QTextDocument::toHtml() "encoding" parameter

kshegunov

@JonB said in QTextDocument::toHtml() "encoding" parameter:

So you're saying you expect to change the decoding while you're in the middle of reading a text file?!

Of course. Text display goes like this: bytes -> encoding -> font for locale -> display of glyphs
So the encoding, as suggested by its name, is the way a character (or rather a code point) is encoded into byte(s).
For example for XML the text declaration can specify an encoding differing from the default utf8.

I don't even know how to do that from my Python

Sorry, I'm completely clueless here.

I know that's not your problem, so just in outline how would you expect to achieve reading such an HTML from, say, Qt/QFile?

You open the file, as usual. Then you start reading the data in unencoded form (i.e. in QByteArray); then parse it as if it were containing utf8 (the default for HTML5) and whenever you parse the meta tag and get the requested encoding, you attach a QTextCodec and start converting the raw bytes to unicode (i.e. the QString's internal utf16). Thereafter it's easy as you are working with QStrings.

JonB

@kshegunov
Yes, given your implementation I get it.

Trouble is, for Python (remember I'm a noob there too) it doesn't seem you handle files like that. We specify the desired encoding as a parameter to file open() (read or write, on a text file), and then when characters are read/written the decode/encode is auto-performed.

[Just BTW: I do understand I could (presumably) do the whole thing from Python via PyQt using Qt's QFile and maybe QTextCodec etc. But while the app heavily uses Qt it is still a Python program and there are good reasons why it uses Python file handling for all purposes. I do not have the luxury/choice of chucking that away in favour of Qt.]

P.S.
So among all Qt's various useful classes, there isn't one which will open an HTML/XML file, do whatever work to parse the correct encoding if present in the header, and then return you a final QString of the content having been appropriately decoded as best it can? I could use that!

== Provided records ==
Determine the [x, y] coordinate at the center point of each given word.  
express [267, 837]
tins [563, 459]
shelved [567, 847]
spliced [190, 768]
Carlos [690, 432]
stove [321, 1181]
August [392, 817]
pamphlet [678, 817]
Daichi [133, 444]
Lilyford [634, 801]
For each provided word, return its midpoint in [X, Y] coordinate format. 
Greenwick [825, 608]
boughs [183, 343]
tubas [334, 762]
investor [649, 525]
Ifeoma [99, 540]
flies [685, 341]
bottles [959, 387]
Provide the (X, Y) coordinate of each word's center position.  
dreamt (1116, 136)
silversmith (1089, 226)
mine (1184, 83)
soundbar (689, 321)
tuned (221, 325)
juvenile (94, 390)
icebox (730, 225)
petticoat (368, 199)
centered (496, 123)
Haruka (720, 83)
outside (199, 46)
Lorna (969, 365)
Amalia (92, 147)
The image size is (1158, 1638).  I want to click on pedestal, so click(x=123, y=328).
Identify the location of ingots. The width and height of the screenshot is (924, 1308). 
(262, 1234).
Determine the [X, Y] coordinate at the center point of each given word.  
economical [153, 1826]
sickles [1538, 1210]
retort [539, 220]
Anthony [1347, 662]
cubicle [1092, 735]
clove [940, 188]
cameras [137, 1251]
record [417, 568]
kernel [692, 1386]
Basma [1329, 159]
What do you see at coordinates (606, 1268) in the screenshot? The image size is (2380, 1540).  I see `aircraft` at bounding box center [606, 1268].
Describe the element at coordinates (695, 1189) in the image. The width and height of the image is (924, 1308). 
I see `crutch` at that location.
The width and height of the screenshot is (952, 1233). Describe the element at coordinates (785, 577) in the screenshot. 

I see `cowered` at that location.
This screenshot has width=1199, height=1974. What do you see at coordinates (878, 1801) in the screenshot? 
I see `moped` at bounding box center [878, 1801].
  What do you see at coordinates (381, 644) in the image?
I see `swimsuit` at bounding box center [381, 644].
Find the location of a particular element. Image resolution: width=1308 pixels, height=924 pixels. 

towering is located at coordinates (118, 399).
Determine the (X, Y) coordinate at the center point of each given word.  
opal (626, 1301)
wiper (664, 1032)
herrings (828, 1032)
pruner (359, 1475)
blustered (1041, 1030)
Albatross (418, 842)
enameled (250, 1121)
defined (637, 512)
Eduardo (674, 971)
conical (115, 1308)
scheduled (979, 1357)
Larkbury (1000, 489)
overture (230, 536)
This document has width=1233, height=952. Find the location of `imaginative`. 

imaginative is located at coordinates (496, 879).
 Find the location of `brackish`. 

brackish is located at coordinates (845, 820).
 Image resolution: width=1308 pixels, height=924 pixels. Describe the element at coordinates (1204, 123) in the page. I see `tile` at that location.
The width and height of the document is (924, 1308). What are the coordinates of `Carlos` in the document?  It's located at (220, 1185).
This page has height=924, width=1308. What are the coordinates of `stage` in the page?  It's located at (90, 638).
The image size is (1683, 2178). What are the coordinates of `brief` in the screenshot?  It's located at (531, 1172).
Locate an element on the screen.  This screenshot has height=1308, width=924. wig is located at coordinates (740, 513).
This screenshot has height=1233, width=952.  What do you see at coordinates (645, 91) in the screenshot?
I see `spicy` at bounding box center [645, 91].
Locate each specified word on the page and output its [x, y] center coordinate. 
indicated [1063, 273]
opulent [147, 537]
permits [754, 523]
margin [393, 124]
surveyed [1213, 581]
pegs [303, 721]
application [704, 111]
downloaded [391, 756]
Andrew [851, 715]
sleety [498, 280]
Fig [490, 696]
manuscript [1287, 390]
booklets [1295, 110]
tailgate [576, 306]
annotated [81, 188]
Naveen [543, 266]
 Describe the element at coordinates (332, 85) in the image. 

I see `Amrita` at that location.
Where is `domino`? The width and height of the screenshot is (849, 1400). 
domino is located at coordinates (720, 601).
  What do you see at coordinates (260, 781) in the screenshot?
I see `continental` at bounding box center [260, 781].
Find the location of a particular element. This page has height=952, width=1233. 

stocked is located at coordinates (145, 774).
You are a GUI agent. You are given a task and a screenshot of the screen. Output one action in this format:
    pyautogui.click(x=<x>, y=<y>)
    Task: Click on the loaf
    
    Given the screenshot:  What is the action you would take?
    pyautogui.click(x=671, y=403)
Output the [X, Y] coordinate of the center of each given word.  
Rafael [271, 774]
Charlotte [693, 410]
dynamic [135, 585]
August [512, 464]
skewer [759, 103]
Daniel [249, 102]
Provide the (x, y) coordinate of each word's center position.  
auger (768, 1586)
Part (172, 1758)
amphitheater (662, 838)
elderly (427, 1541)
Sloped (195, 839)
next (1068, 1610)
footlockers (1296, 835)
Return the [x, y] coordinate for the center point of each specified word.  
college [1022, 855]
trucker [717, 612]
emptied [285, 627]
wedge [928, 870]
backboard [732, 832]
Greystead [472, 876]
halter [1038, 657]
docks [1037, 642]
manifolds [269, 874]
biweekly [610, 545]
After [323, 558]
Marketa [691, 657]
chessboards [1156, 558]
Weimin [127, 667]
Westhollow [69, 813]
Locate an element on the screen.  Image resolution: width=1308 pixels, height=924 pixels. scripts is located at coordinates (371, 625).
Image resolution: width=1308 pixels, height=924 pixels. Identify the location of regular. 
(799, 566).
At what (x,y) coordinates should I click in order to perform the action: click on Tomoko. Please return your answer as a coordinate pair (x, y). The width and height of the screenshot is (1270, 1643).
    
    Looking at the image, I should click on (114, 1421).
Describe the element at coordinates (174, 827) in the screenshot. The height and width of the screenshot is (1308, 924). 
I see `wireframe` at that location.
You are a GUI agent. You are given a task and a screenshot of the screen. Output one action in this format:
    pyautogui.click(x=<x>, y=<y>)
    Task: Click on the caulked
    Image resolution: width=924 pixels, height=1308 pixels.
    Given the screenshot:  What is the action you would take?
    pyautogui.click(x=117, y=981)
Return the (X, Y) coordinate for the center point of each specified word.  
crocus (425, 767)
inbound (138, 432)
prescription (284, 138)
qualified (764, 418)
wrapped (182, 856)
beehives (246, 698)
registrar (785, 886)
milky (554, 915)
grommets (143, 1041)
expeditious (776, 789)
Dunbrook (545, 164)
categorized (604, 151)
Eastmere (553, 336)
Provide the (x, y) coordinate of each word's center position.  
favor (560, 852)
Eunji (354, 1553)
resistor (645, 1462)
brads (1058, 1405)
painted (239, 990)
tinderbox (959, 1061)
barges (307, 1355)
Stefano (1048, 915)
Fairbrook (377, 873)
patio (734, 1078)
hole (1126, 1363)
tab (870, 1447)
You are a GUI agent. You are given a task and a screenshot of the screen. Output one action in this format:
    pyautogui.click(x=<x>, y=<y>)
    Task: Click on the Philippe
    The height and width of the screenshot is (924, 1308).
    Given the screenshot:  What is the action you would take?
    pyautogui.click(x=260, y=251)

== Short problem 1 ==
In the forum thread, what does JonB say is passed as a parameter to file open() in Python?
== Short problem 2 ==
In the records, rewrite the lines from the line with "Image resolution: width=1308 pixels, height=924 pixels. Identify" up to and including the line with "(799, 566).", changing "Identify" to "Determine" and keeping everything else the same.
The records have no connection to the forum thread.

== Full answer 1 ==
The desired encoding.

== Full answer 2 ==
Image resolution: width=1308 pixels, height=924 pixels. Determine the location of regular. 
(799, 566).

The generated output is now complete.